• [Required work]
Transcribe exactly, and without pictures, the lines from the one that contains "Task: Click here to purchase another item" through the last line of the material.
[Information supplied]
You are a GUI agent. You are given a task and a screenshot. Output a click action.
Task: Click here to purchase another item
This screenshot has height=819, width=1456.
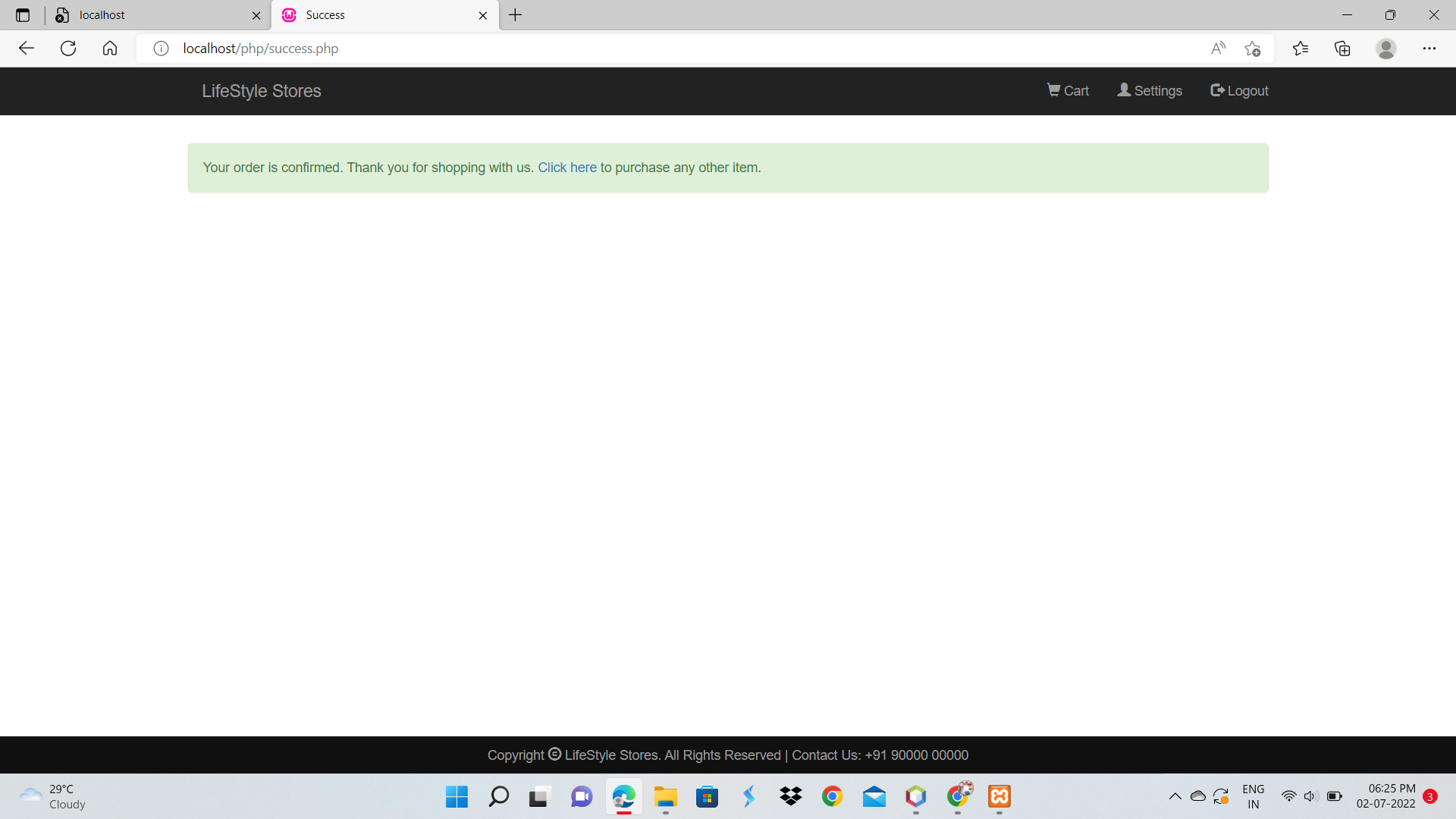[x=566, y=168]
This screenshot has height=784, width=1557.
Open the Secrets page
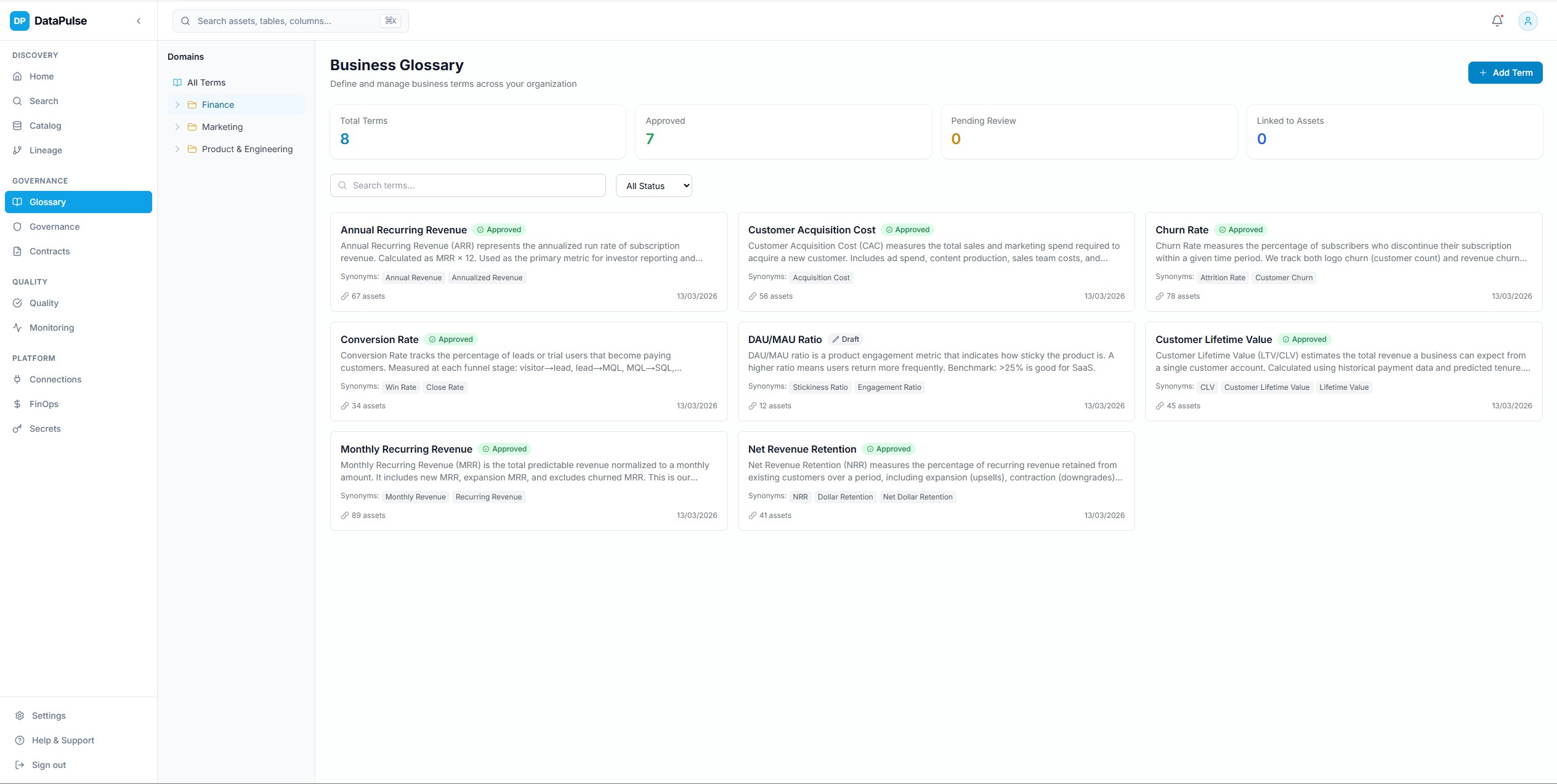click(x=45, y=429)
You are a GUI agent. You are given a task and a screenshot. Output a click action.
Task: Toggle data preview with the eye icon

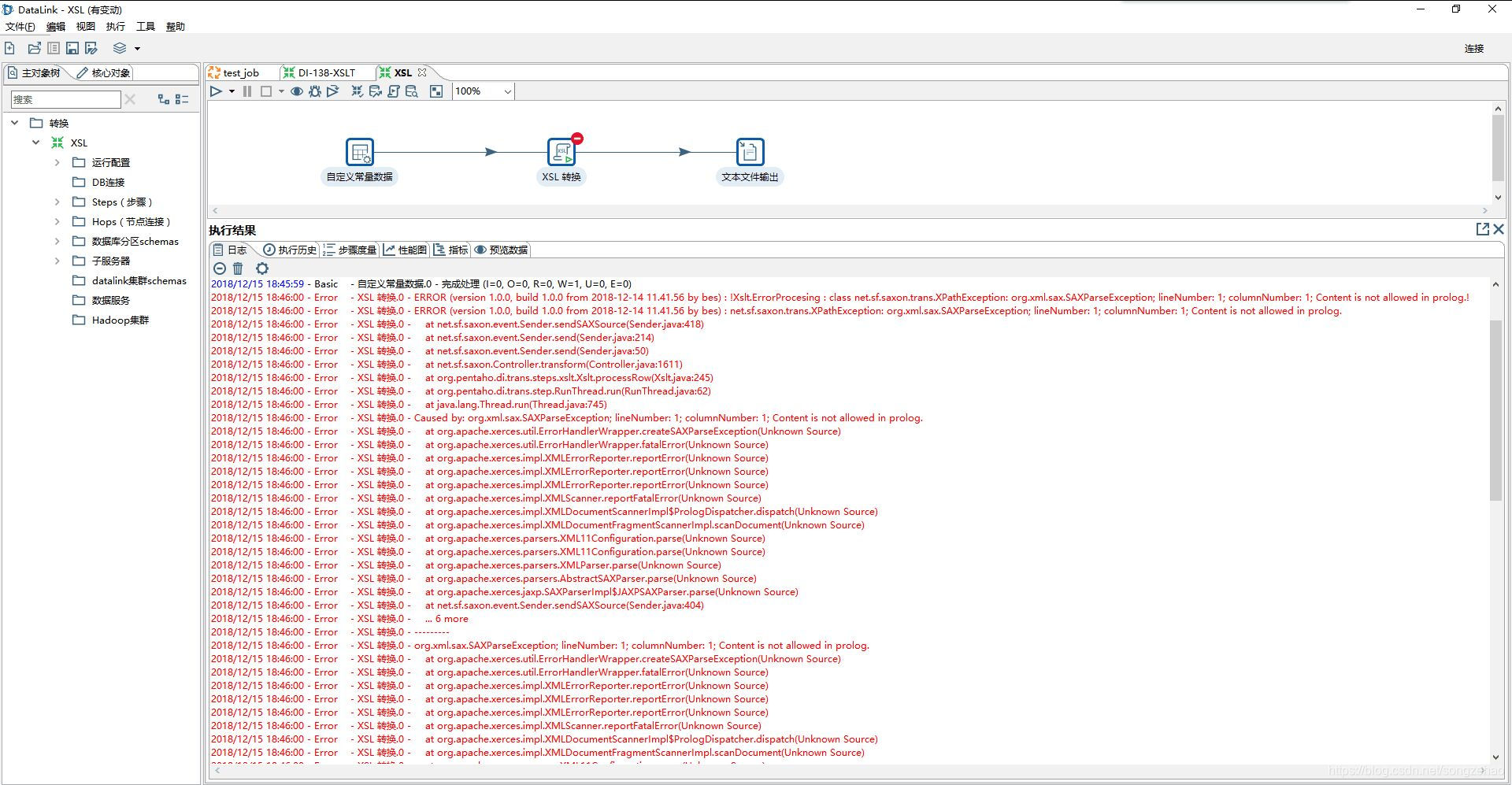tap(297, 91)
[/Information supplied]
• [Answer for this exercise]
Task: Click here to purchase another item
This screenshot has height=819, width=1456.
[x=566, y=168]
This screenshot has height=784, width=1557.
Open the Secrets page
click(x=45, y=429)
You are a GUI agent. You are given a task and a screenshot. Output a click action.
Task: Toggle data preview with the eye icon

tap(297, 91)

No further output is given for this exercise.